▶ [Kutipan Teks]
+ + +
Menarik dibahas, khususnya di Kota Depok, kota yang menurut Setara Institute tingkat tolerannya rendah, juga terjadi. Terlebih di bawah rezim penguasa yang merupakan ‘Partai Islam’ yaitu PKS.

***

Depok – Kebijakan.co.id“Berlayar ke Depok di waktu pagi hari” adalah petikan lagu Jason Ranti, kota satelit Jakarta sekaligus juga bersemayamnya universitas terbaik di Indonesia, tidak menjadikan kota ini ‘terbuka’ secara pemikiran. Sebab, di depan kantor kelurahan Tugu terpampang spanduk ‘perumahan khusus muslim’.

Secara terbuka Kebijakan.co.id (2/11/2022) menghubungi salah satu pengembang perumahan tersebut, dan memulai pertanyaan sederhana, “Apakah perumahan grand mutiara sawarga, adalah perumahan syariah hanya untuk muslim?” Setelah itu, “Mohon maaf, jika ada yang beli merupakan non-muslim apakah bisa?”

“Iya, betul perumahan khusus muslim,” jawab marketing pengembang perumahan tersebut, “Maaf kalau proyek yang ini tidak bisa (untuk non-muslim),” tambahnya. Dan berlanjut ditawari perumahan lainnya yang tidak khusus muslim atau perumahan pada umumnya. Memang otak bulus mengincar yang gandrung akan islami.
+ + +
▶ [Isi Data]

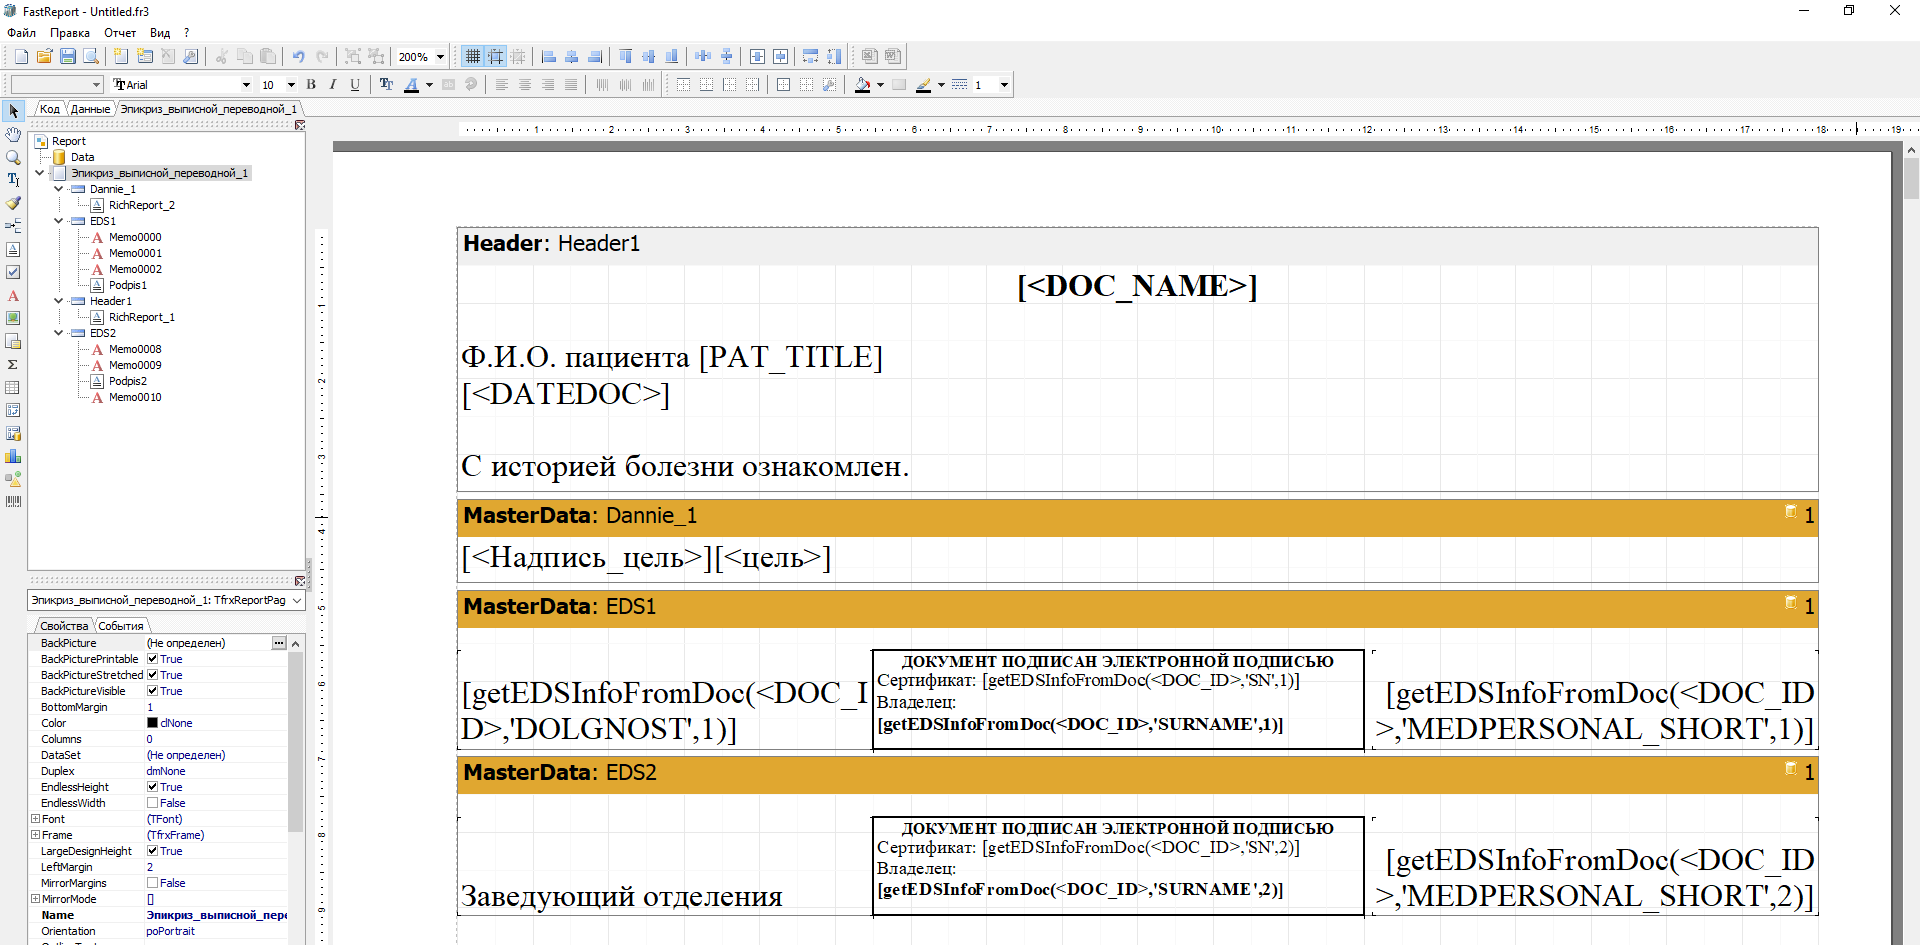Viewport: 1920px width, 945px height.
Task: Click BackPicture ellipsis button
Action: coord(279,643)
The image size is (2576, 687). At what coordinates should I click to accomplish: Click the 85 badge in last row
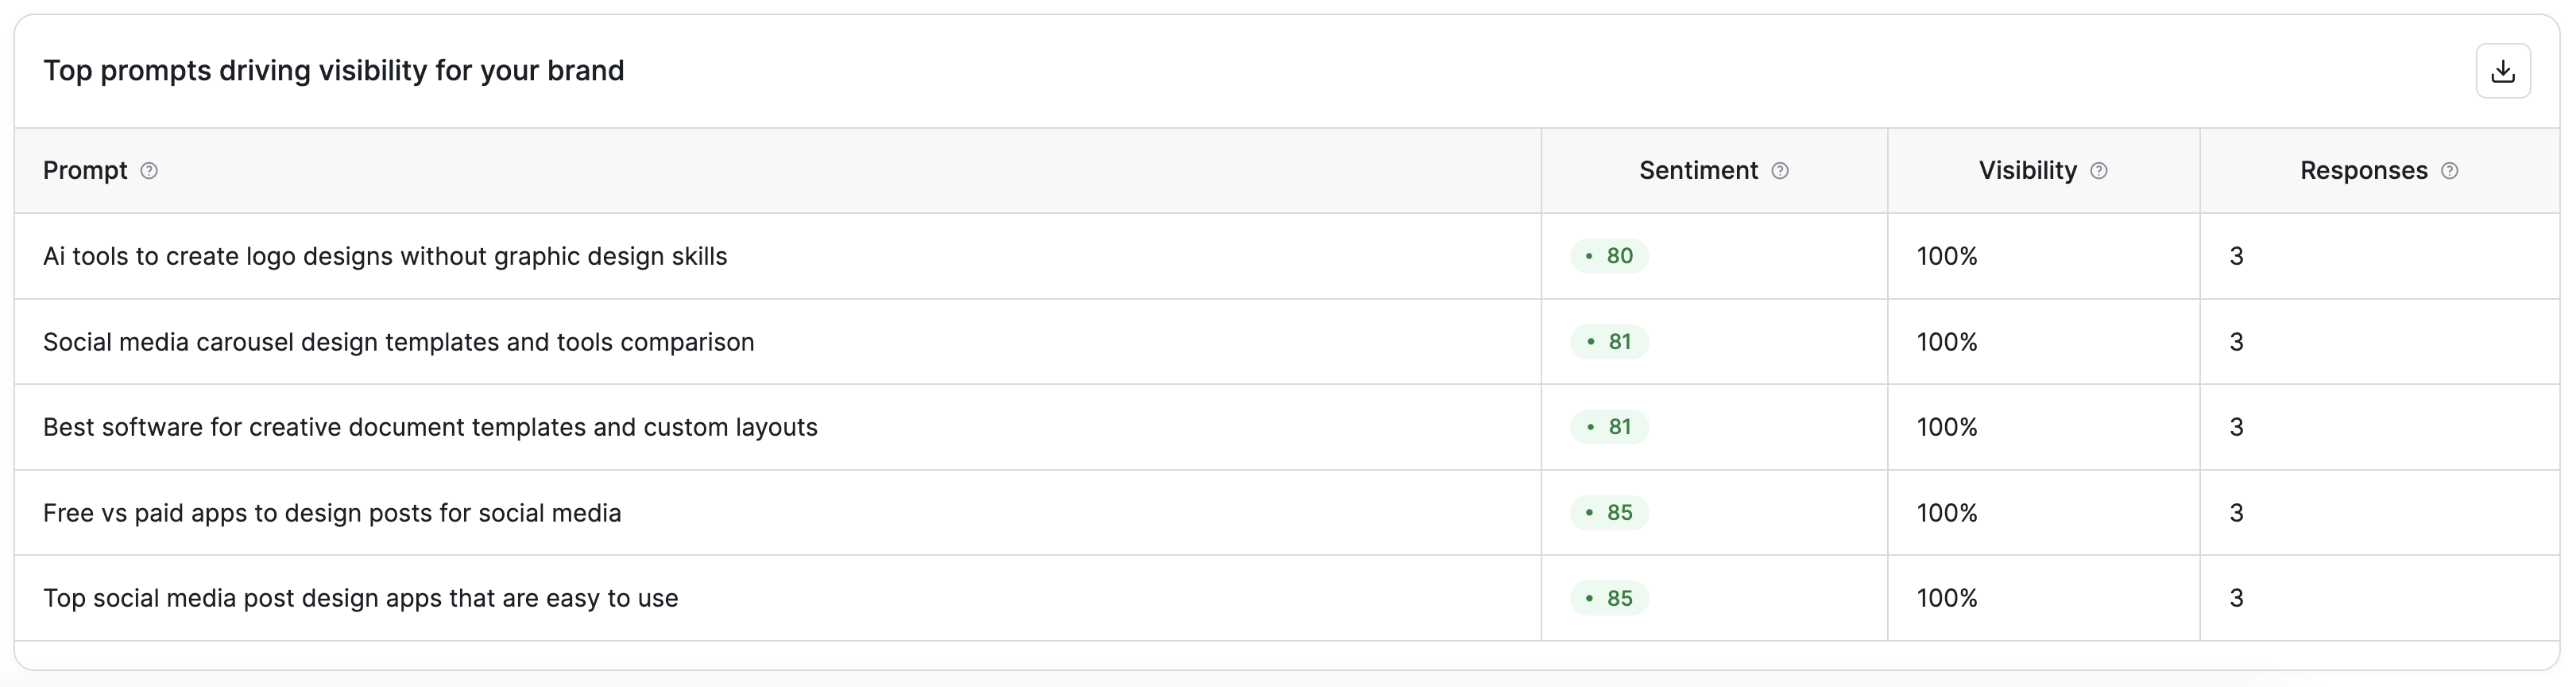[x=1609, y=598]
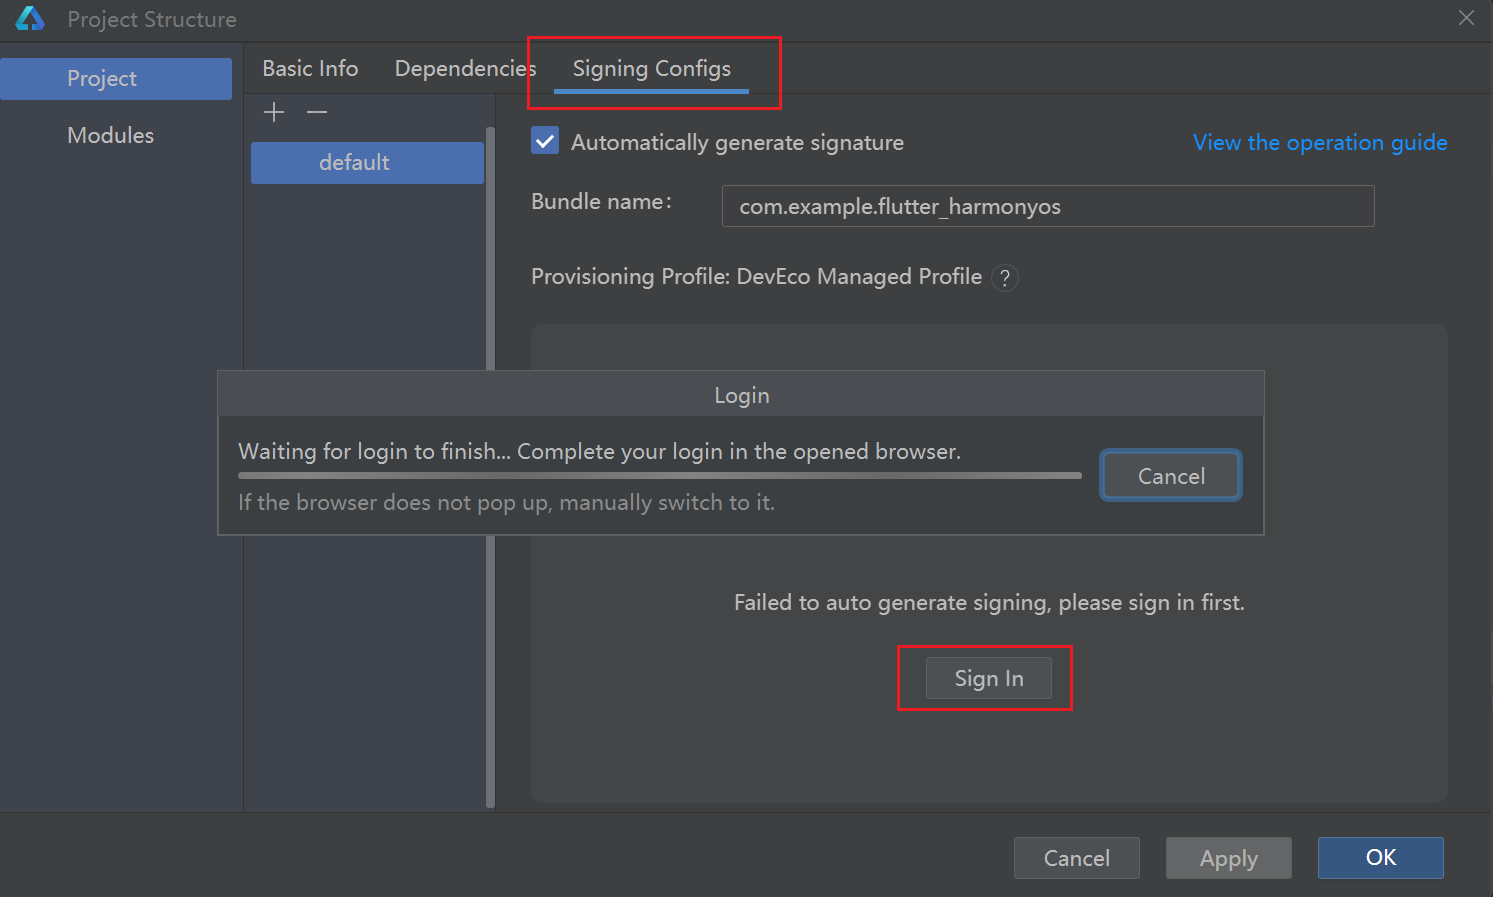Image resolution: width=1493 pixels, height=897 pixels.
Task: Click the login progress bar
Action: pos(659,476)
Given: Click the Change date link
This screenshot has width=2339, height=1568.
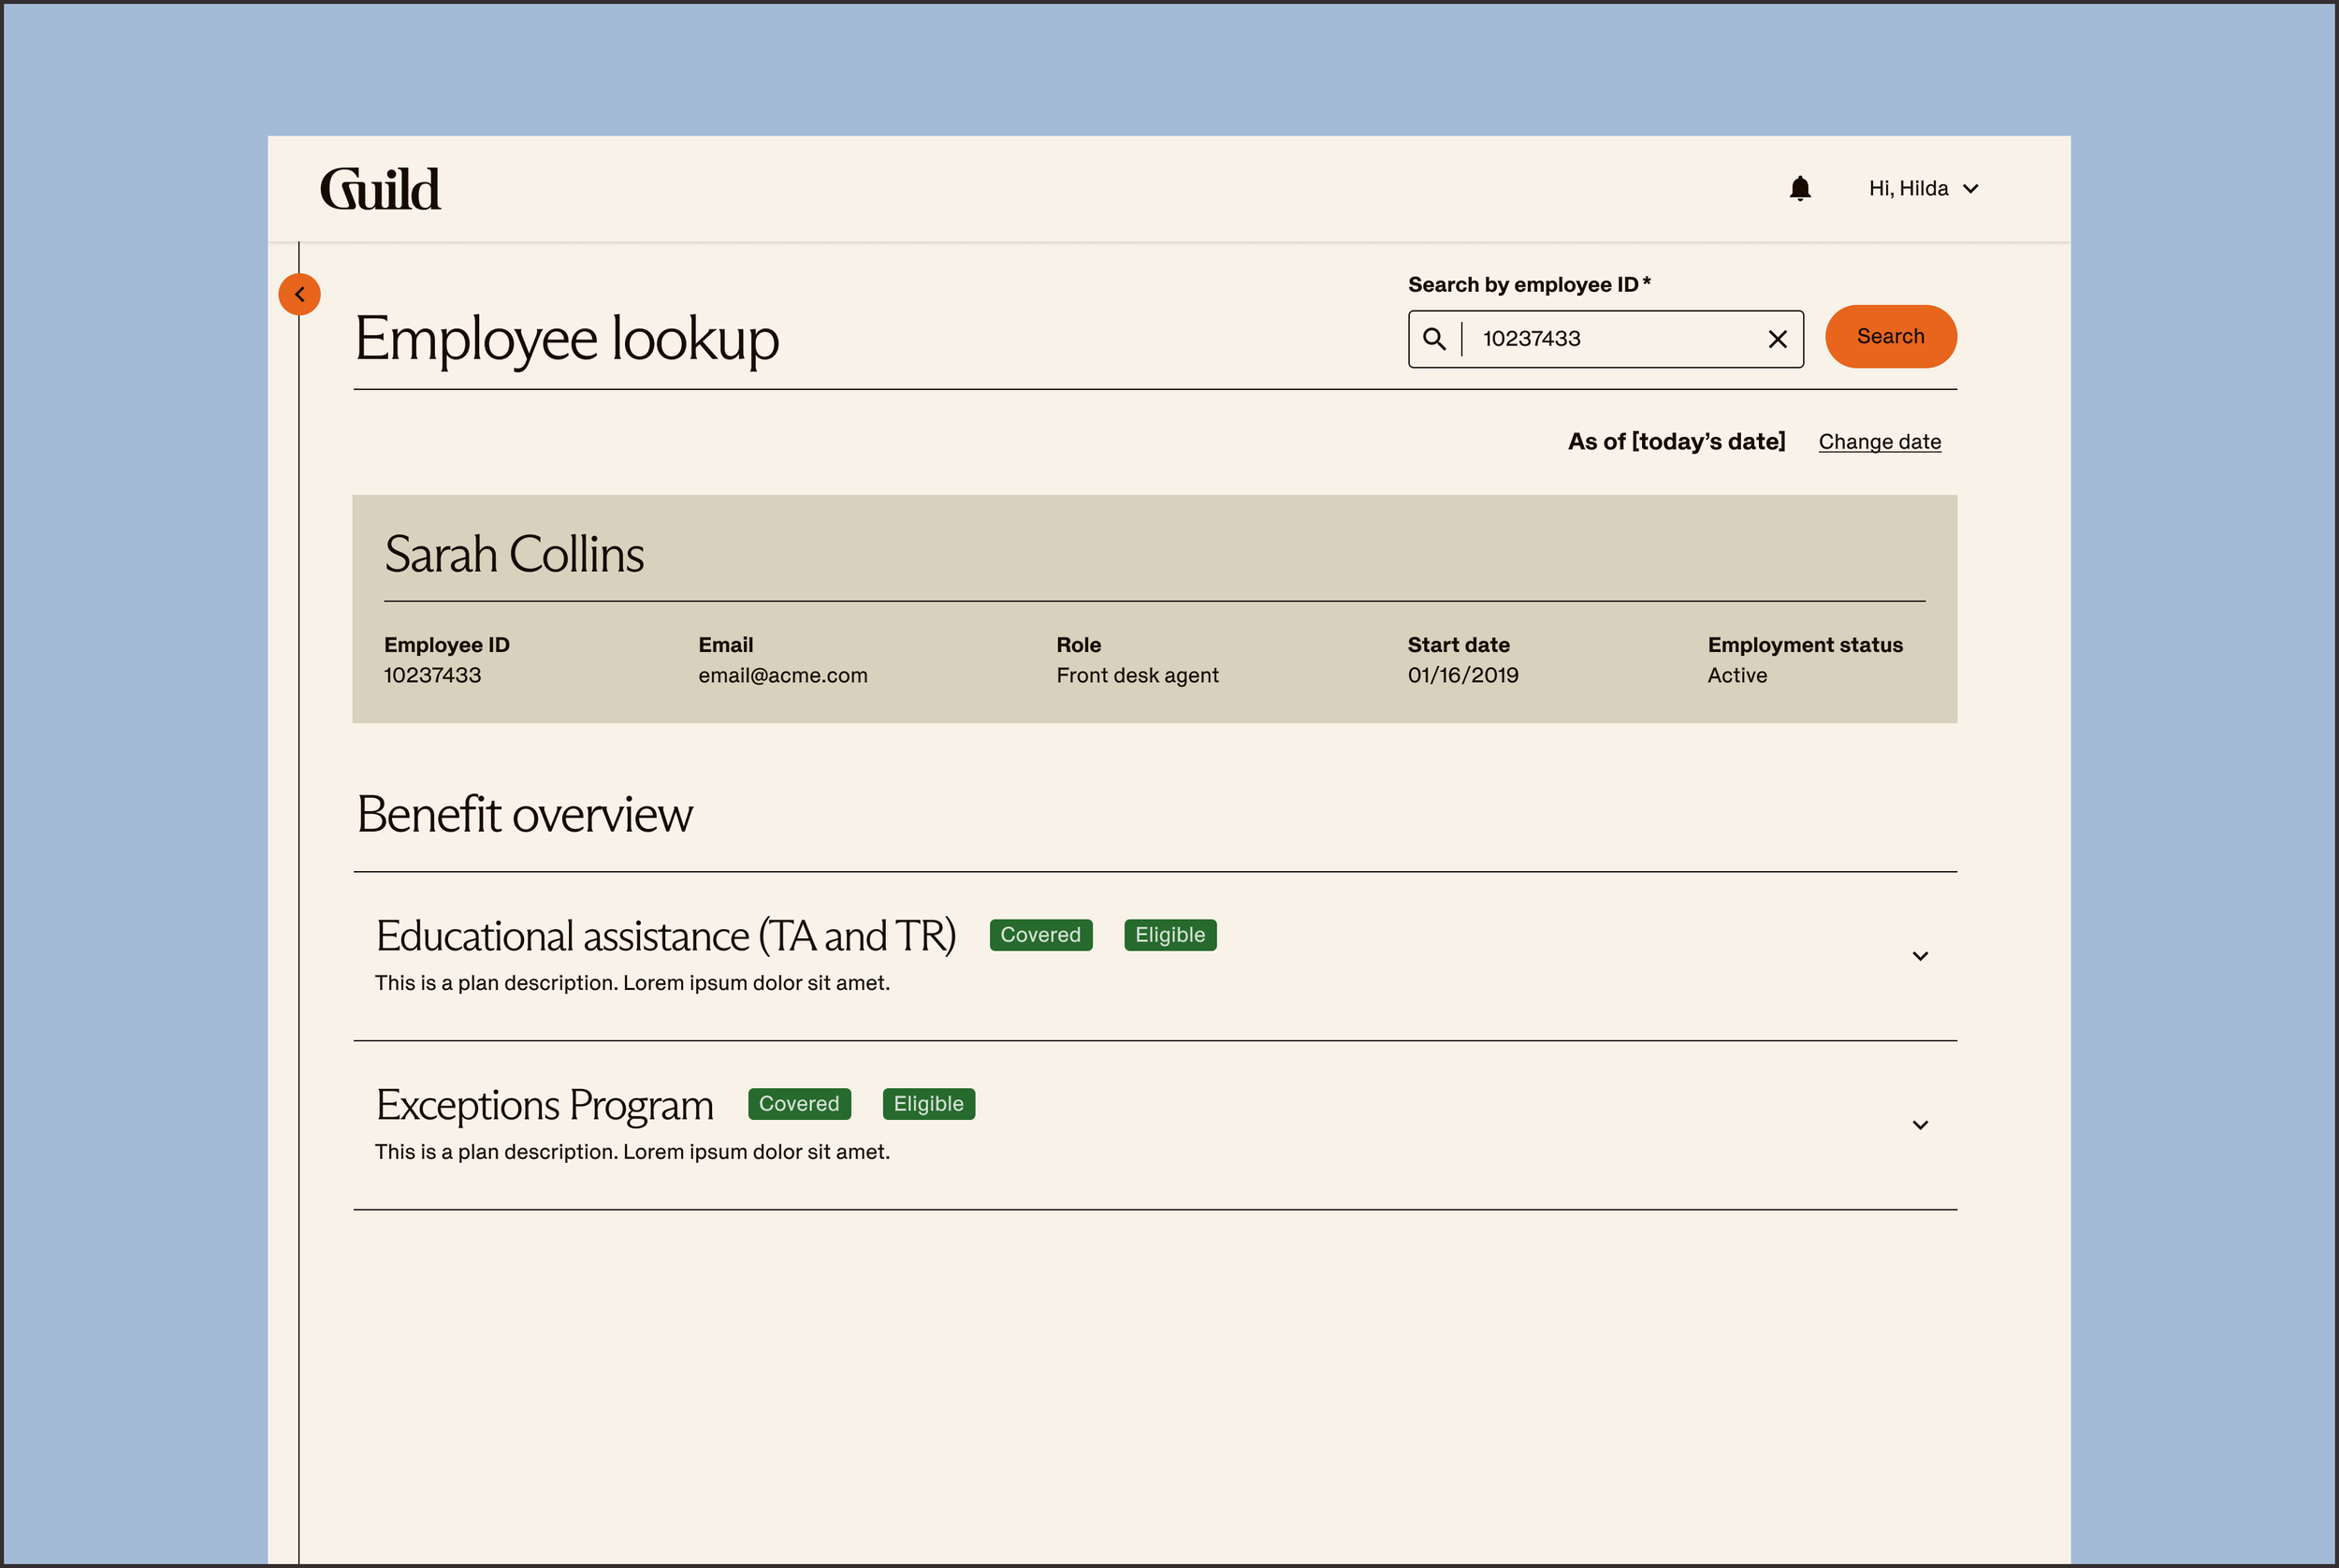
+ + +
▶ [Tugas A]
Menurut kutipan tentang perumahan khusus muslim di Depok, di mana spanduk "perumahan khusus muslim" itu terpampang?
▶ [Tugas B]
Tuliskan ulang bagian dari kutipan tentang perumahan khusus muslim di Depok tanpa mengubah satu kata pun, mulai dari "Menarik dibahas, khususnya" dan berakhir di "Islam’ yaitu PKS.".

▶ [Jawaban A]
Di depan kantor kelurahan Tugu.

▶ [Jawaban B]
Menarik dibahas, khususnya di Kota Depok, kota yang menurut Setara Institute tingkat tolerannya rendah, juga terjadi. Terlebih di bawah rezim penguasa yang merupakan ‘Partai Islam’ yaitu PKS.